# Clear Plastic over my whole graden



## idontno (Sep 19, 2002)

This was year 2006 ..i wanted to update ya'll on my project.I want to be weed free this year.I have a old basement filled with dirt i use for a garden.Tilled 4" of good cow manure into it. I put clear plastic over my whole garden and then will cut hole where the plant will be.Anyone ever tried this? Will my ground under the plastic warm up?Iput 2" of water on top of plastic to hold it down till i get some straw for mulch,and to hold the plastic down.The water is really warming up on top of plastic ,Hope it warms ground too.Any Good or Bad comments? Watering suggestions?Also anyone got a fool proof tomato for Kansas.The last few yrs. Mine really sucked.Going to try some in shady spots in the heat of the day..Thanks idontno


----------



## BrahmaMama (Nov 12, 2005)

I'm no pro at this but I don't think I would do the WHOLE thing. The problem you might run into is mold and fungus growing underneath it. (I've thought about it for a while too). 
I think what I'm going to try is placing wide strips of plastic, weed barrier (whatever I have kicking around) down in between the rows. That way too the rain can get at the plants root system. You may still have to weed a little here and there but it will certainly cut down on time! 
I've also tried planting things in beds but no way, never again, the weeds just take over. They are much easier to control in rows.
Happy planting!


----------



## Marcia in MT (May 11, 2002)

With solid plastic, the soil loses the ability to exchange gasses, and you also will have to be extremely careful to get water to each plant in its own hole. And weeds will grow under clear plastic. Yes, you can mulch over it to block light, but if you're going to use mulch anyway, why bother with the plastic?

A better material to use would be one of the various geotextiles: they look like cloth, either spunbonded or woven out of plastic strands. You will need to cut holes for your plants, but you won't necessarily need extra mulch. These permit gas exchange and are porous to water, so the ground won't go sour underneath. And they prevent weeds from growing -- unless there's a hole!
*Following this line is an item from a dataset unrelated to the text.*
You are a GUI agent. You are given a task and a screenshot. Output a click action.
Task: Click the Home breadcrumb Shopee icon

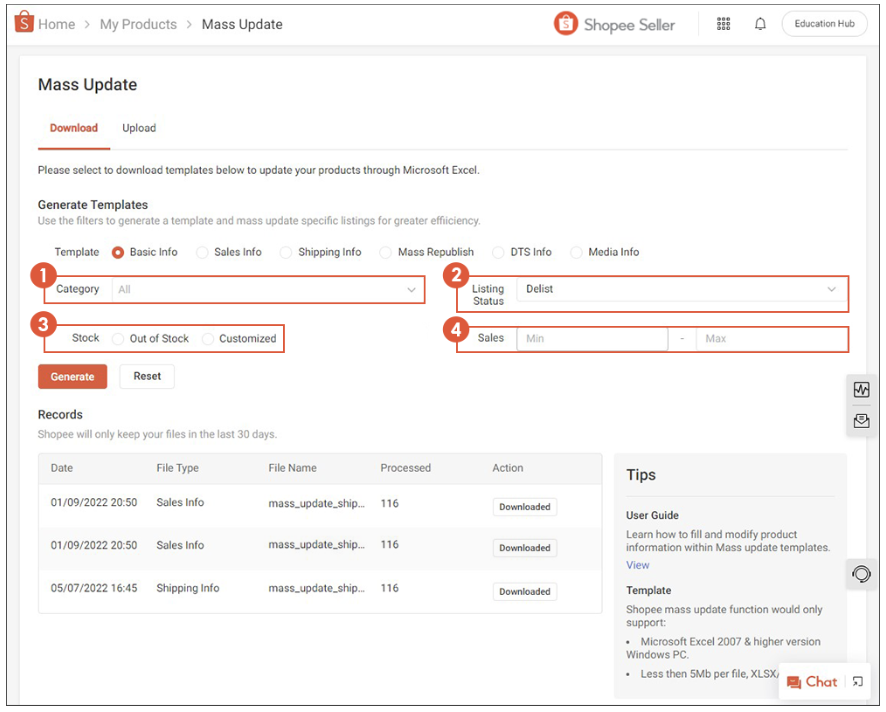tap(22, 21)
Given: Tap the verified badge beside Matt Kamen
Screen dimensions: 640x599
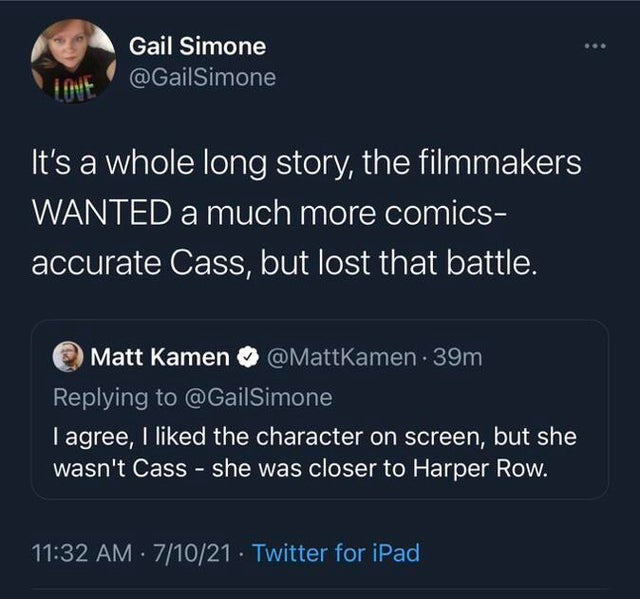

They are very durable, too, and you can get a lot of seasons of use out of them.


----------



## vicker (Jul 11, 2003)

I think your problem will be the soil getting too hot. Even with the hole cut for the individual plants, I would bet they fry if the plastic is exposed to sunlight. The temp will raise well over a hundred degrees. You can lay the plastic down for a couple weeks of sunlight and kill everthing in that soil, then take it up and plant. I saw a lady's yard after someone took her storm window down and layed them in the grass for a couple of days whie they painted. It took several years to get the grass back.


----------



## BeckyW (Mar 11, 2003)

Ditto on advice of switching to the new cloth soil covers. that said, you are describing the way strawberries have been grown in California for decades. If this helps, here's how it's done:

Beds are raised - strawberry beds are usually about 3-ft wide. (You don't have to go as high as CA does. Rows/beds are raised about 2 feet - it's part of the stoop law to protect health of farm workers). Both black and clear plastic have been used. The plastic is rolled over the bed/row and secured with weights (or rocks in your case) so that the wind doesn't rip it off, taking the plants with it. It covers the sides and top of the bed/row. Then holes are sliced and plants set in. You can do the same in your garden - all crops must be transplant seedlings, no direct seeding.

Yes, it bakes and kills sprouting weeds yet the strawberry starts are strong enough to withstand the heat - they love it. (Also keeps the strawberries dirt free - except when the santana - or santa ana, as some pronounce it - are blowing). Starts will withstand the heat too. 

Watering must be done with a drip system. Rain rolls off into the paths/aisles.
Another way that watering is done is using the flood method, flooding between the rows. (you don't see this as much any more - drip is more efficient.) 

As for molds etc growing under the plastic. Just doesn't happen. Must have something to do with the heat.

Growers are switching to the new cloths - plants and soils breath better. Also, liquid ferilizer can be lessened in the drip system because the soil is healthier with the cloth. Helps the bottom line $. 

Now, if you do decide to use plastic, because you've already got it, you will need to give the plants nutrients as you water. 

As for mixing in aged manure then plastic cover, you'll want to rest the soil for about 1 week (as I recall) before planting. The manure adds heat to the soil and really bakes with plastic cover. It takes, as I remember, about a week to moderate - maybe a little longer. Remember, using a covered system, the nutrients don't readily leach out and wash away. So use the manure sparingly.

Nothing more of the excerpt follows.